Task goal
Return, word for word, every entry in the listing below, but not its images.

Data for processing

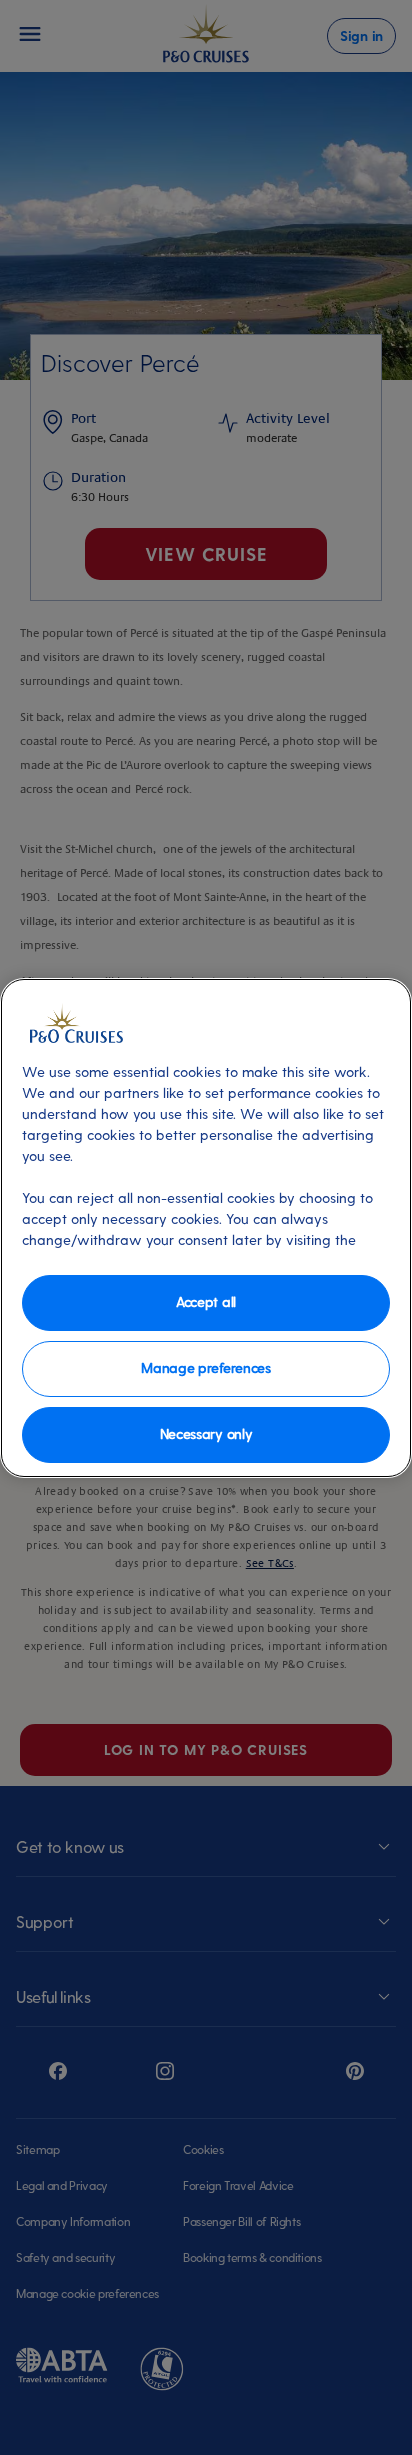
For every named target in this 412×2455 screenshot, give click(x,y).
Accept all (206, 1301)
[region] (206, 1228)
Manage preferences (205, 1367)
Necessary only (206, 1433)
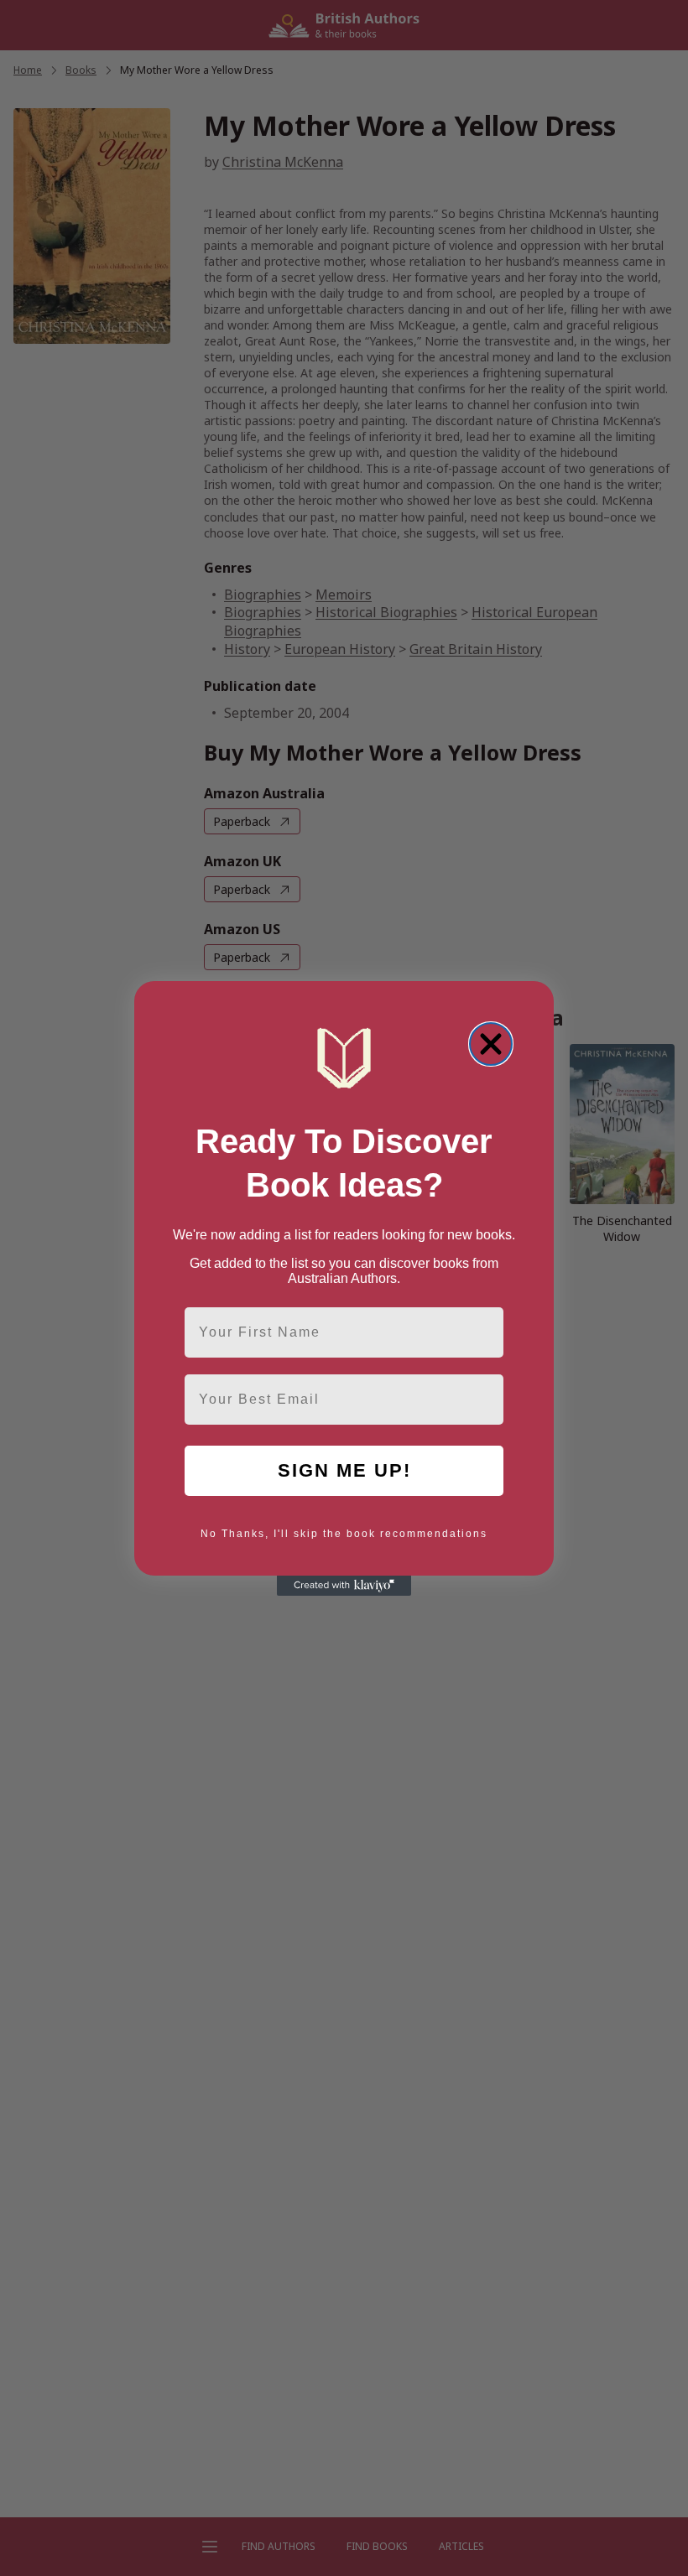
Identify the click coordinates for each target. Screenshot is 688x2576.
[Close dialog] (491, 1044)
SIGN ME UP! (344, 1470)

Exercise answer
For every named target in this 412×2455 screenshot, give click(x,y).
Accept all (206, 1301)
[region] (206, 1228)
Manage preferences (205, 1367)
Necessary only (206, 1433)
Identify the click coordinates for each target. Screenshot is 688x2576.
[Close dialog] (491, 1044)
SIGN ME UP! (344, 1470)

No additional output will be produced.